Amaç → "Image resolution: width=960" geçen satırdan "coord(251,52)" geçen satıra kadar olan kısmı (ikisi de dahil) yeniden yaz, yalnızca "next" yerine "previous" koy ve gerisini olduğu gibi bırak. Resimleri yanıta alma.

Satırlar →
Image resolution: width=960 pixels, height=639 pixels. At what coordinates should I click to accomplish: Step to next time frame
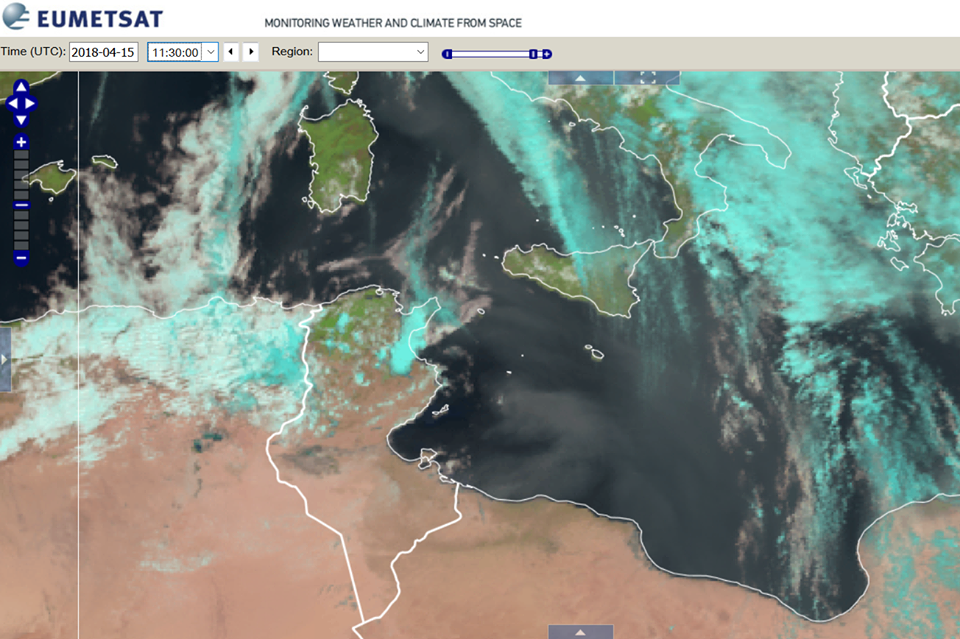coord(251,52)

==

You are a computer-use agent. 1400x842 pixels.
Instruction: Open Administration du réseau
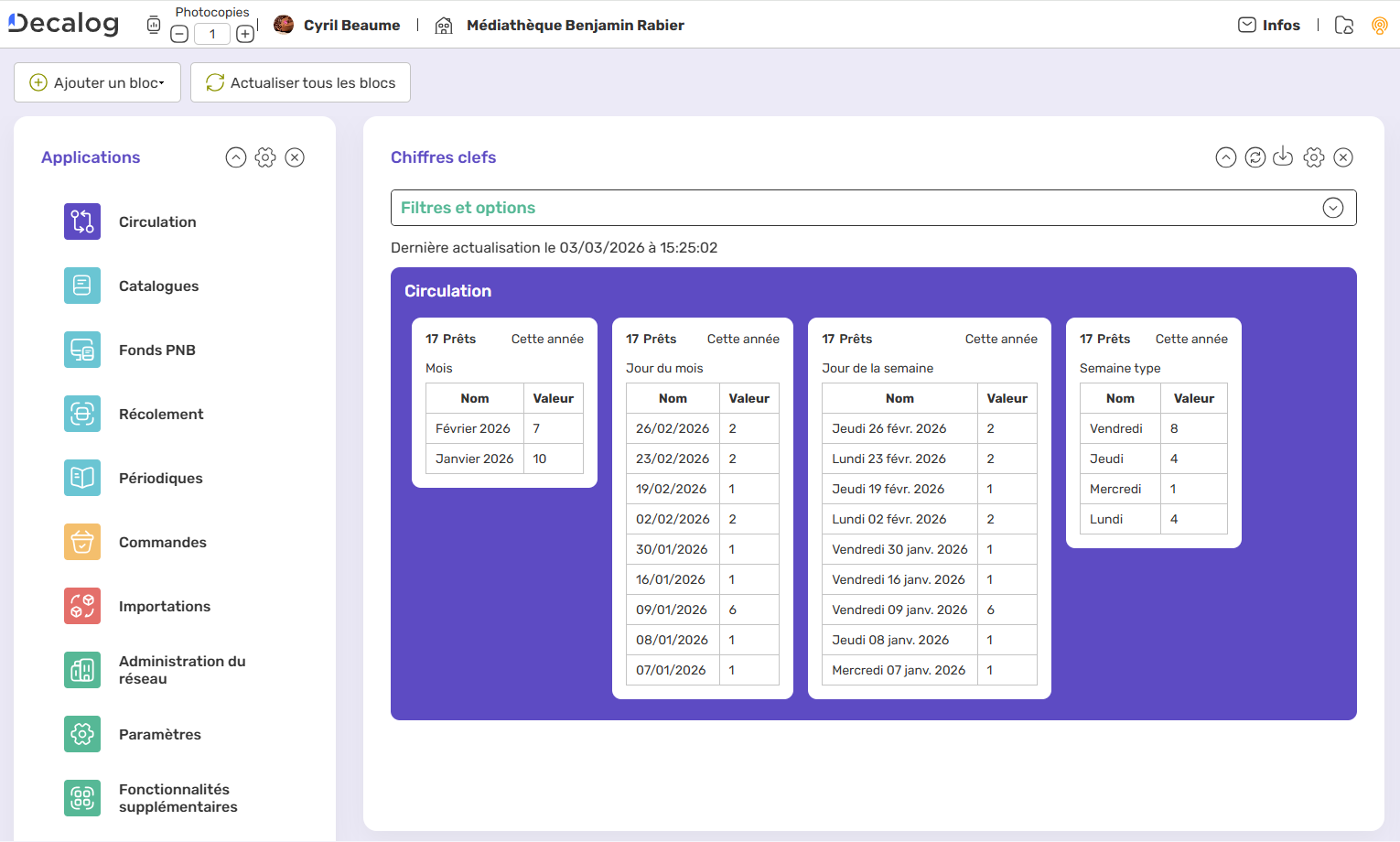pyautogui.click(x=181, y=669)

Alıştırma yanıtı →
Image resolution: width=960 pixels, height=639 pixels. At what coordinates should I click to accomplish: Step to previous time frame
coord(251,52)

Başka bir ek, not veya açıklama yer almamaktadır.